Collected data
*-*-*

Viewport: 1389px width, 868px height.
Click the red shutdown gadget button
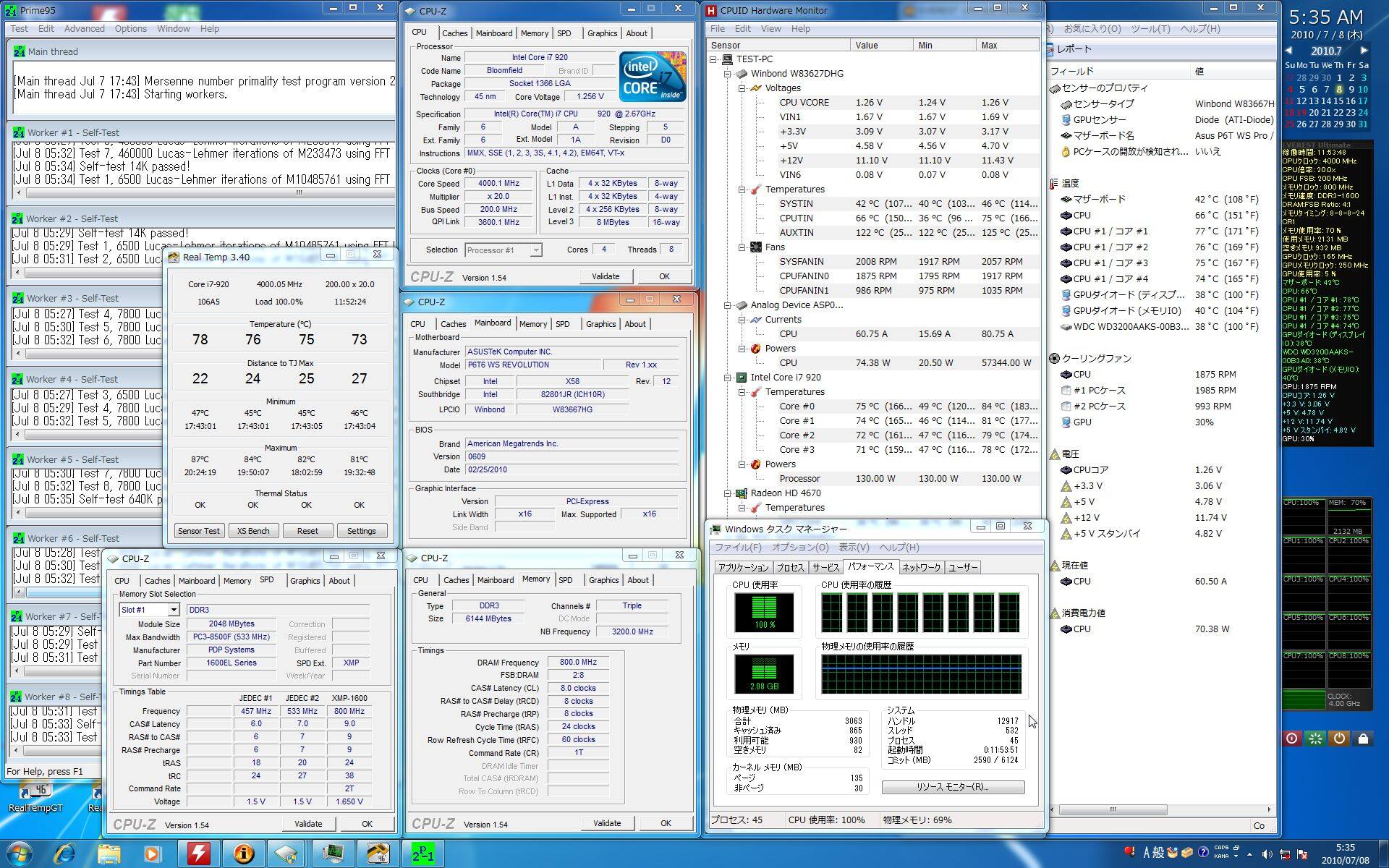pyautogui.click(x=1292, y=739)
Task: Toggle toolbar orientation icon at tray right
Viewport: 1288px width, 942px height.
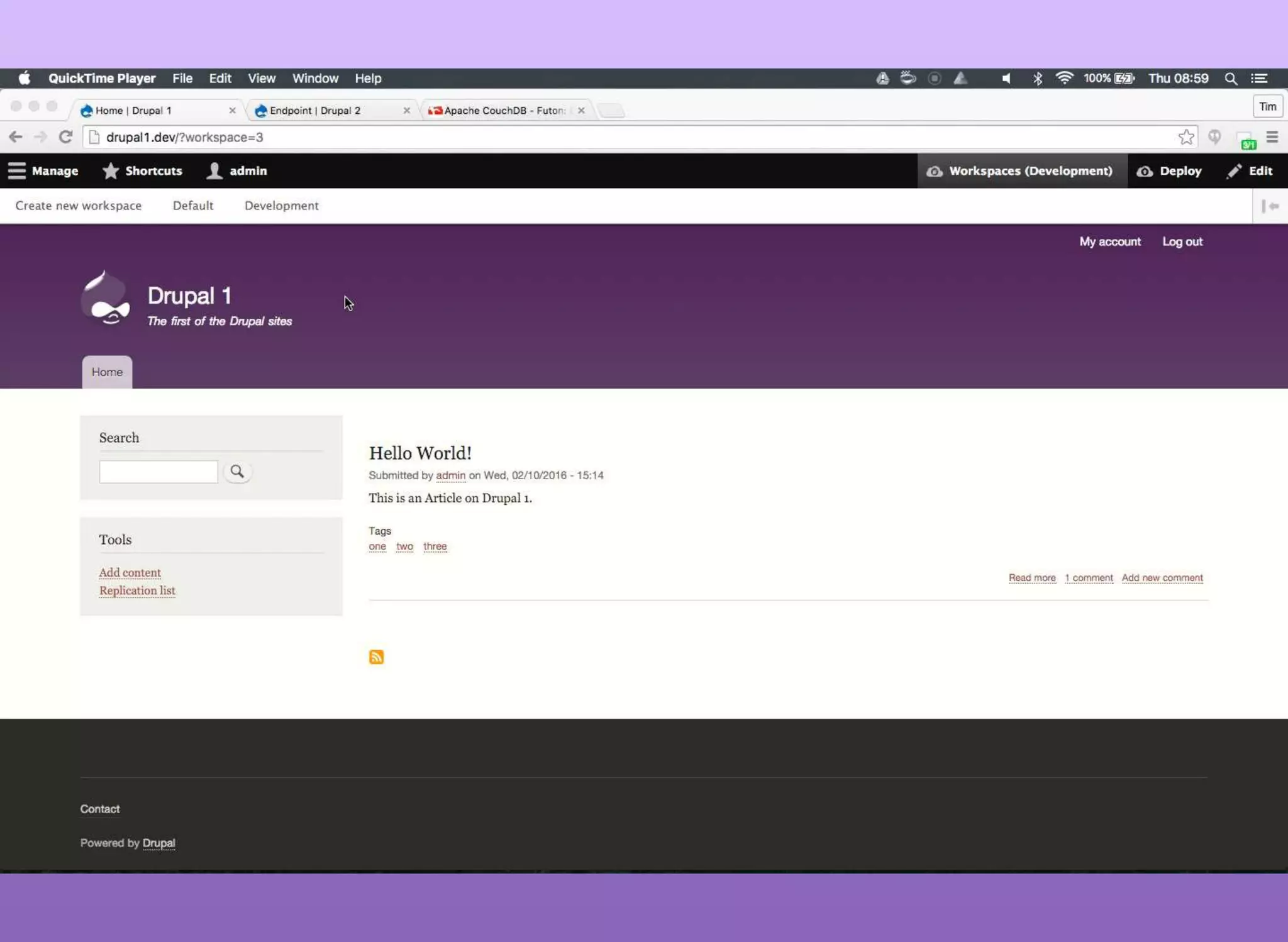Action: (x=1270, y=206)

*-*-*

→ **Task directions**
The expected result is every record above, word for word, with no pictures in it.

→ **Expected output**
Viewport: 1389px width, 868px height.
Click the red shutdown gadget button
pyautogui.click(x=1292, y=739)
Task: Toggle toolbar orientation icon at tray right
Viewport: 1288px width, 942px height.
Action: (x=1270, y=206)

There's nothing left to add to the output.